(Tasks to complete)
**a)** In the article on gold diversification, what did the authors use as the risk-free rate when calculating the Sharpe ratio?
**b)** For each statement, say whether the article on gold diversification agrees with it, and quote the words that decide it. (i) Gold can make up no more than 25% of a portfolio in the analysis. (ii) The portfolios are rebalanced every quarter. (iii) Debt shows a positive correlation with equities.
**c)** Carry the article on gold diversification forward from its final sentence.

(Provided text)
________
Portfolio diversification through gold- adding more than just glitter
Published on April 4, 2022 by Mahesh Agrawal
“I view diversification not only as a survival strategy but as an aggressive strategy, because the next windfall might come from a surprising place” — Peter Bernstein, economist and author
In hindsight, however, it is easy to concentrate only on returns from the US equity markets in recent years and ignore the unnecessary diversification through gold that generated moderate returns at best and provides no cash flow. Nevertheless, in the longer term, gold not only offers competitive returns, but also brings stability to a portfolio, making gold an ideal diversification candidate. For example, gold offered significantly higher returns than US equity over the first decade of this century, although it could not keep up with equities over the next decade. For investors in Europe or Japan, gold has consistently generated superior returns compared to equities or debt over the past two decades, and a diversified portfolio performed better than a concentrated portfolio on risk-adjusted return parameters. We believe the possibility of the US equity markets consolidating again around the current levels or even falling cannot be ignored completely, and a holistic approach to portfolio optimisation could be the best strategy going forward.
In this article, we analyse portfolio returns and a risk matrix of different portfolios with the three main asset classes — equity, debt and gold. Equity provides growth, debt provides safety and gold offers a mix of growth and safety given ever-increasing demand for it amid limited supply, its high correlation with inflation and its low cost of storage.
Data and methodology
For our analysis, we mainly considered three asset classes — equity, debt and gold — considering their liquidity. We also considered three different geographies (the US, Europe and Japan), in order to reach a broader conclusion, as one asset class may have performed exceptionally well for investors in one region but may fail to generate equally good returns in other geographies. For equity and debt, we considered the total return index to account for dividends and interest; for gold, we used spot gold prices. The data starts from 2000 and ends in 2021, considering the availability of data and keeping the analysis in line with current trends. For different portfolios, we considered that equity and debt could constitute up to 100% of the portfolio; however, gold allocation is capped at 25% given the size of the market. The portfolio is rebalanced at the start of every year to maintain the weight of each asset class at a constant level. To calculate the Sharpe ratio, we used the two-year government yield as the risk-free interest rate for the respective countries.
Diversification — returns correlation
“Diversification is a safety factor that is essential because we should be humble enough to admit we can be wrong” — John Templeton, founder of the Templeton Growth Fund
The primary objective of using different asset classes in a portfolio is to diversify the portfolio and protect it against unwarranted shocks in one sector. The correlation matrix shows that returns from all three equity indices share a high correlation while equities’ correlation with gold is relatively low, indicating that diversification will likely reduce volatility of the overall portfolio if gold is included. Debt shows a negative correlation with equities and a positive relationship with gold (although not a very strong one), as high interest rates affect economic growth and push more investments towards safe assets. Hence, we believe a mix of the three asset classes in a portfolio stabilises returns during good or bad times.
________
(Stored data)
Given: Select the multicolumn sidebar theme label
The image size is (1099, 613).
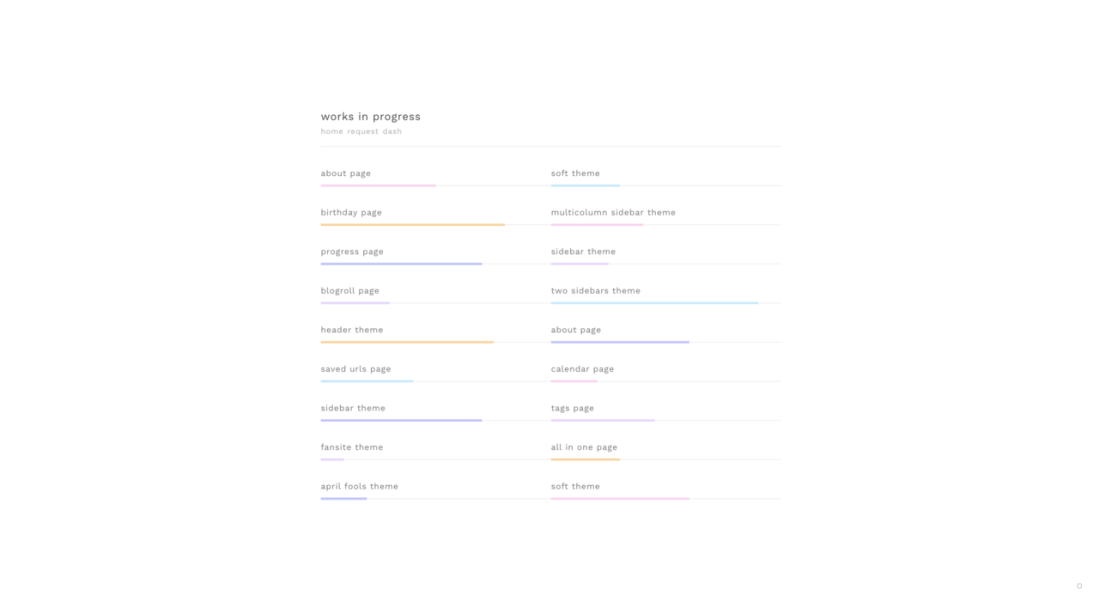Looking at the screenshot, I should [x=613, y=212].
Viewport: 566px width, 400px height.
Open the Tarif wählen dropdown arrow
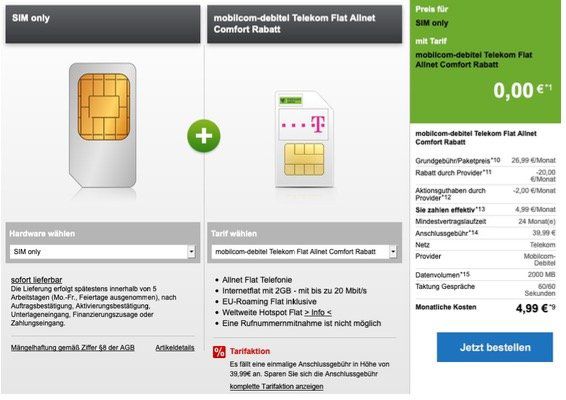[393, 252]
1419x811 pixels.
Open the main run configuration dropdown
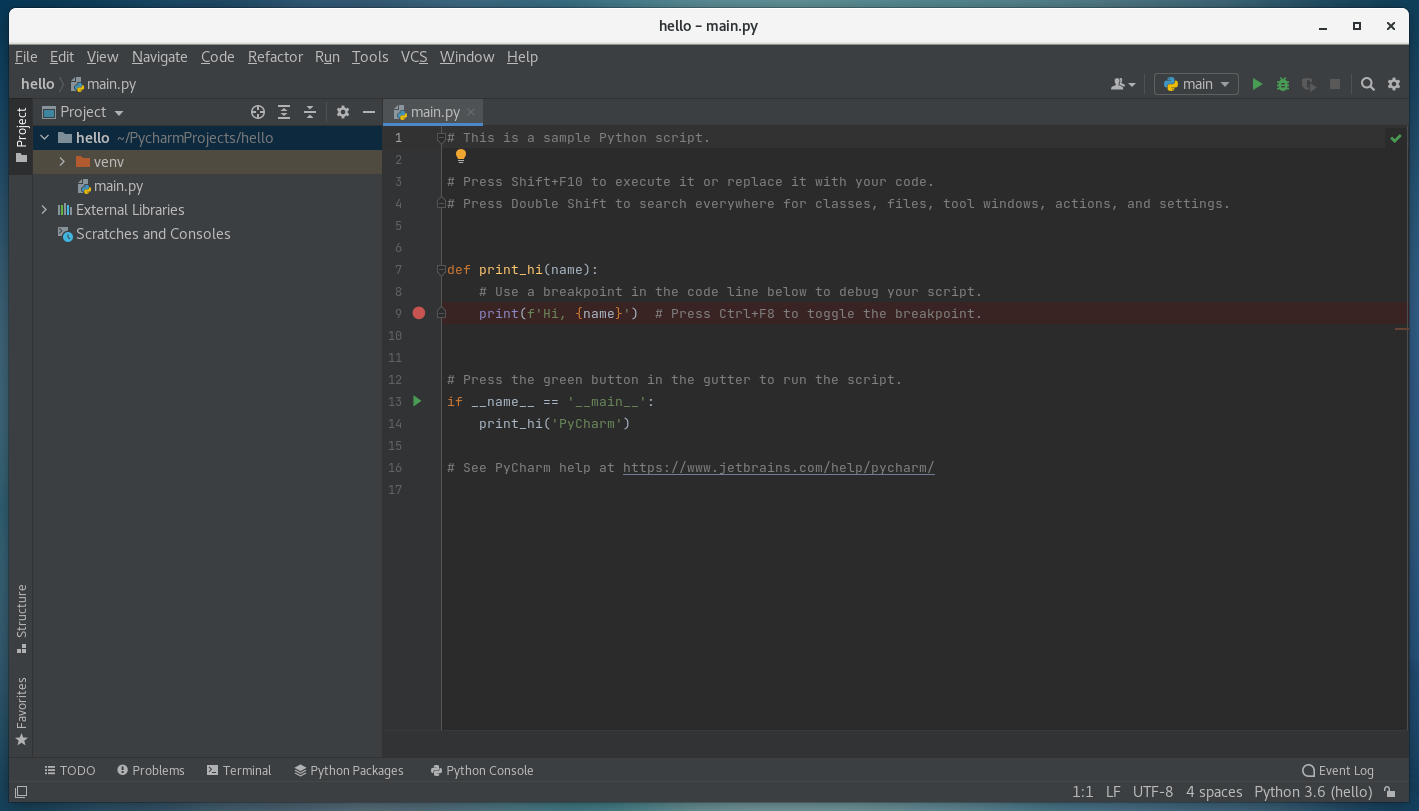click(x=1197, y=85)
________
(Exercise results)
**a)** The two-year government yield of each respective country.

**b)**
(i) Yes: "gold allocation is capped at 25% given the size of the market."
(ii) No: "The portfolio is rebalanced at the start of every year."
(iii) No: "Debt shows a negative correlation with equities."

**c)**
Portfolio scenario analysis
US: For our analysis, we considered a number of portfolios with different combinations of the three asset classes; the results on some parameters are presented in the charts below. In the first chart, each dot represents a different portfolio with a mix of the three asset classes. Orange dots show portfolios with no gold allocation, and the dark blue dots show portfolios with the highest gold allocation at 25%. As the charts show, portfolios with gold have outperformed equity-concentrated portfolios while keeping overall volatility low. Debt-heavy portfolios have low volatility but their returns are moderate at best. On the risk-adjusted parameters, portfolios with 5–10% in gold, 20–30% in equity and the rest in debt appear to generate higher Sharpe ratios.
Europe: Portfolios with gold at the maximum cap have outperformed other portfolios with higher returns and lower volatility. On risk-adjusted parameters, Sharpe ratios appear to be high for portfolios with 10–20% in gold, 10–20% in equity and the rest in debt. The efficient frontier includes portfolios with up to 25% in gold as the optimum asset allocation.
Japan: Portfolios with gold allocation at a maximum of 25% have generated higher returns than have equity- or debt-concentrated portfolios with relatively competitive volatility. On risk-adjusted parameters, the Sharpe ratios suggest optimal asset allocation at around 10–25% in gold, 0–20% in equity and the rest in debt.
Gold vs the broader commodity complex
Over the years, gold has generated far superior returns than has the broader commodity index and remained a preferred investment destination. Although the broader commodity index has appreciated significantly over the years, with the IMF primary commodity index rising from 58.5 at the start of 2000 to 186.8 at the end of 2021. However, owning the broader commodity index has a number of associated costs that weigh on the return on investment, making it relatively unattractive. We list below some of the advantages gold offers over the broader commodity index in terms of portfolio diversification:
- Low cost of physical storage — gold is a high-value investment; therefore, its storage costs are much lower than those of other commodities that need large spaces to store very large investments. At USD2,000/oz, a USD1bn investment would buy only around 15.6 tonnes of gold but around 100,000 tonnes of copper at USD10,000/t; far more would be required to store other metals or agri commodities. One possible solution is to invest in commodities using futures (such as on the Reuters CRB Index or the Bloomberg Commodities Index), where commodities need not be physically stored; however, the rolling cost (premium + transaction cost) at the expiry of contracts is usually very high and drags down overall returns significantly.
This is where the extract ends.